EUROPEOS, TODOS UNIDOS: ¡ASALTEMOS AL CAPITALISMO!

Con quiebra financiera o sin ella, los asalariados no terminamos de pagar la crisis. Gestionada por las agencias de calificación y los poseedores de la Europa liberal, la ofensiva antisocial golpea abiertamente o de manera menos visible a las clases populares. No esperemos a que ellos traten de hacernos retroceder como en Portugal, en Grecia o en Irlanda. Impongamos la cuestión social tomando la calle y tejiendo lazos entre los asalariados y los ciudadanos europeos.

El tratamiento infligido a Grecia, a Irlanda y a Portugal es de los que matan al enfermo. El empobrecimiento de las clases populares y medias acarrea un hundimiento de la economía y priva de recursos al Estado, sin resolver los déficits. Estos países no tienen nada es común desde el punto de vista económico. Si Grecia no era un modelo de seriedad, Portugal e Irlanda eran los buenos alumnos del neoliberalismo. Basta con escuchar la cólera de Mario Soares para convencerse.

Lo que estos países tienen en común es el bajo nivel de los salarios y el precario estado de la juventud: en Grecia hablamos de «la generación de 700 euros». Y tienen también en común la dureza antidemocrática con la cual se les impuso la austeridad. Tanto en Portugal como en Irlanda son gobiernos privados de legitimidad quienes solicitaron las sangrías. En Portugal, una moción de censura abrió las compuertas del recurso a la ayuda europea, con sus insoportables condiciones.
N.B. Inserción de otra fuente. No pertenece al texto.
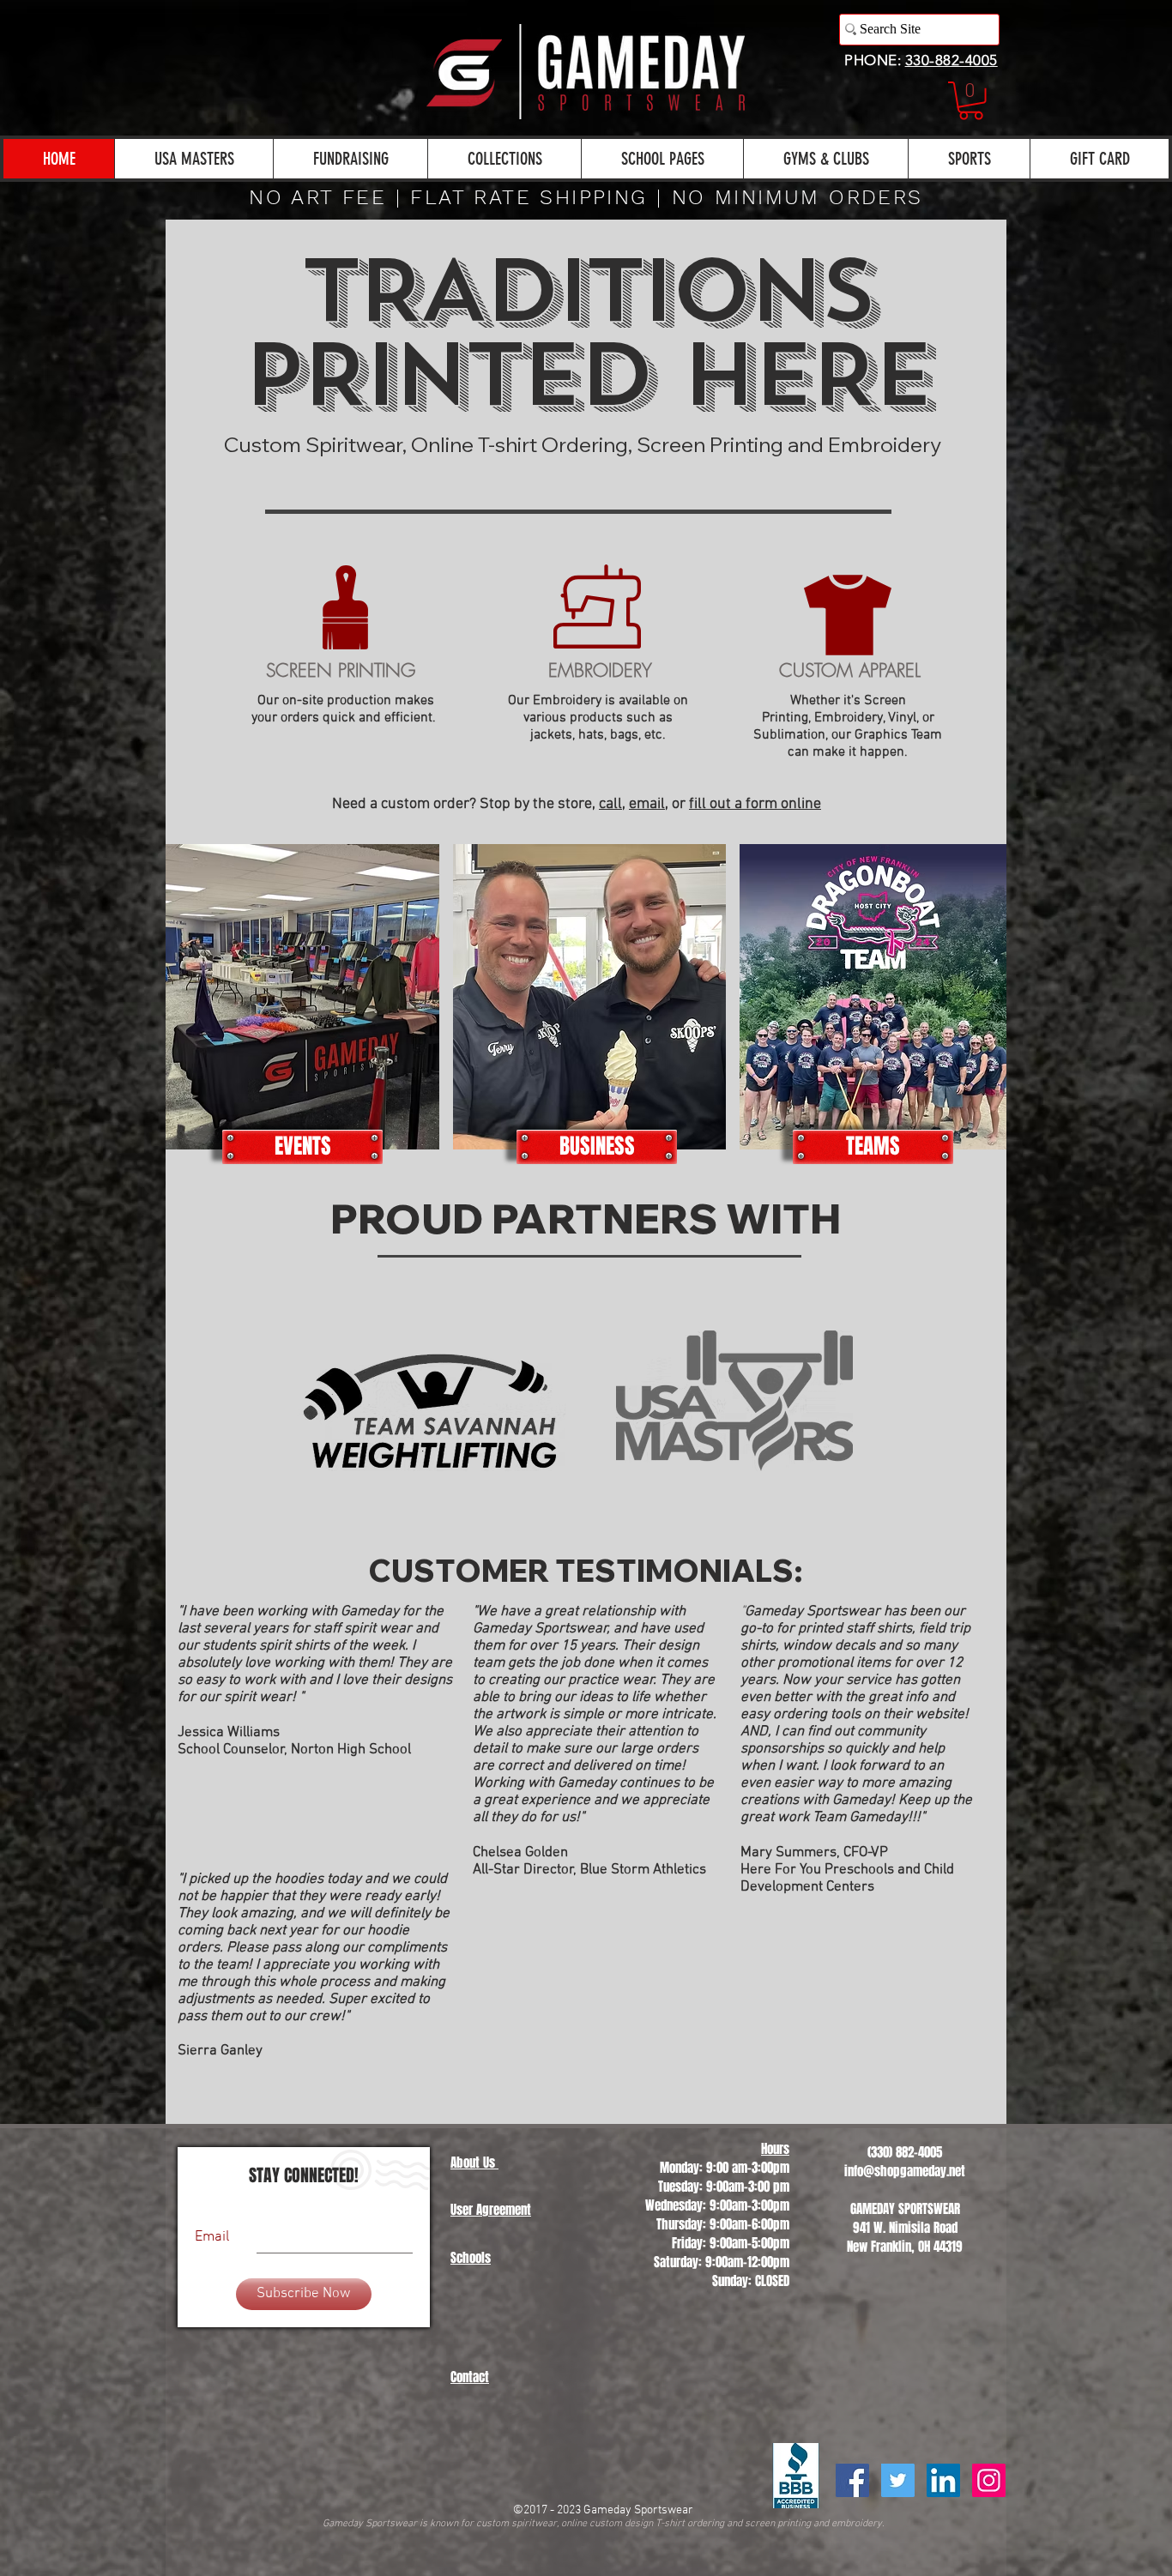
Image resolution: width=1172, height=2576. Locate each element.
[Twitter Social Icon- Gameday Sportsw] (898, 2480)
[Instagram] (989, 2480)
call (610, 804)
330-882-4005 (951, 60)
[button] (971, 100)
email (647, 804)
Hacer llamados a la soberanía nacional burlada, apelar al repliegue nacional mezclado con el odio al extranjero, es una engañifa o una detestable distracción. ¿Qué cambiaría con la salida del Euro cuando los gobernantes aplican sin necesidad de ser forzados los recortes preconizados por el liberalismo de principios del siglo XXI, cuando el Estado defiende, lo mejor posible, la posición mundial de sus grandes grupos económicos nacionales?
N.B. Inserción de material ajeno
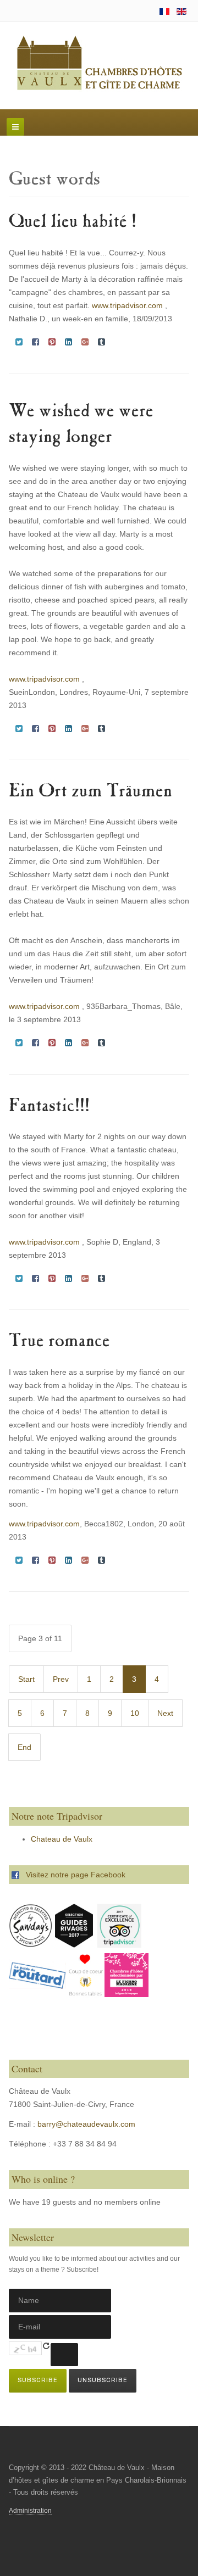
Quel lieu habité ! (72, 223)
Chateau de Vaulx (61, 1839)
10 (134, 1713)
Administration (30, 2510)
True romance (59, 1342)
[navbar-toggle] (15, 127)
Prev (61, 1679)
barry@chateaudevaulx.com (86, 2124)
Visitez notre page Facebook (72, 1874)
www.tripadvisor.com (127, 305)
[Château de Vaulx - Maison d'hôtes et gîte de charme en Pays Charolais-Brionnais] (99, 63)
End (24, 1747)
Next (165, 1713)
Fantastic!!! (49, 1107)
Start (26, 1679)
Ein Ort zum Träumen (90, 792)
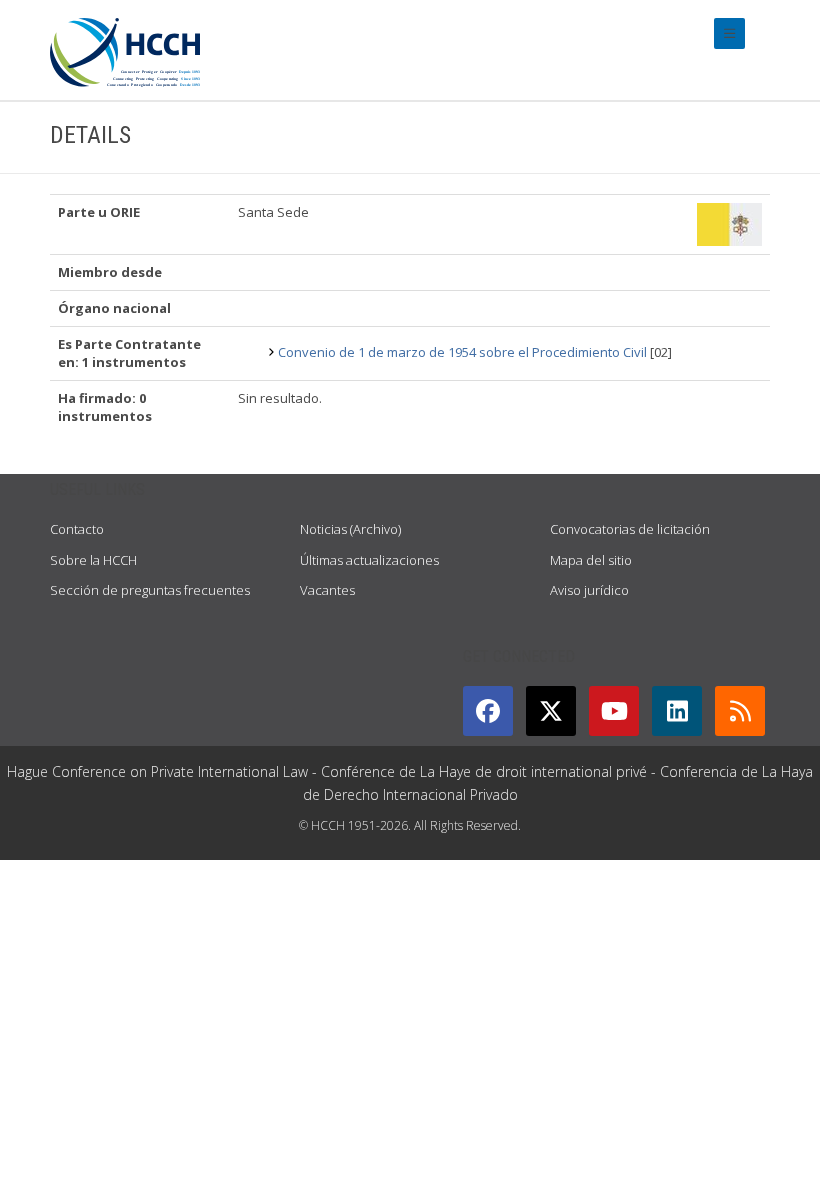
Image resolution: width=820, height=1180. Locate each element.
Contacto (77, 529)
Si hay una soberanía pisoteada es la soberanía del pueblo, es la democracia vaciada de su sustancia. Pero los pueblos no se resignan: la negativa de los islandeses a pagar las fechorías de sus bancos, la desobediencia de los griegos que decidieron no pagar más los peajes y las tasas, lo demuestra.

Frente al Pacto del Euro que intenta desterrar las subidas de salarios, que pretende constitucionalizar la imposibilidad del déficit, hay que imponer nuestras aspiraciones y reivindicaciones.
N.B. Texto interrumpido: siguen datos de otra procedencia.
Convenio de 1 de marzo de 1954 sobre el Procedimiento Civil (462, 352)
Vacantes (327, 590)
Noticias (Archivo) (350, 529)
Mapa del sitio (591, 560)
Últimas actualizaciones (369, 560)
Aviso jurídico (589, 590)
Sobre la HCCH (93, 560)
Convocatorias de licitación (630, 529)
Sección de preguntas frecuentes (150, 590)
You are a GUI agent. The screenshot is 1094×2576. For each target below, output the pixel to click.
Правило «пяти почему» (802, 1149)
La movilización por una subida del poder adquisitivo es esencial. Esto pasa por la lucha por subidas de salarios, pero también por la extensión de la gratuidad. Lo que pone sobre la mesa la cuestión de la apropiación colectiva, en oposición a la sed de dinero y de poder de unos pocos, así como la cuestión de una fuerte reducción del tiempo de la jornada de trabajo (por lo menos a 30 horas semanales). Estas necesidades urgentes, para conseguirse, exigen una movilización a nivel europeo.

En consecuencia, nos incumbe dar a conocer las resistencias comprometidas en todos los países y en particular en los sometidos a las imposiciones del FMI, el BCE y la Unión Europea. Y recuperar el hilo de las grandes manifestaciones de 2009 contra la crisis, pero no limitarlas sólo a Francia. Las movilizaciones autolimitadas de la CES reúnen a 50.000 personas. Sin duda, una/s movilización/es con mayor voluntad podrían provocar manifestaciones de masas.

¡No paguemos más las convulsiones del capitalismo, su avidez! ¡Hagamos pagar a los accionistas y a la oligarquía! ¡Vaciemos los bolsillos del capitalismo!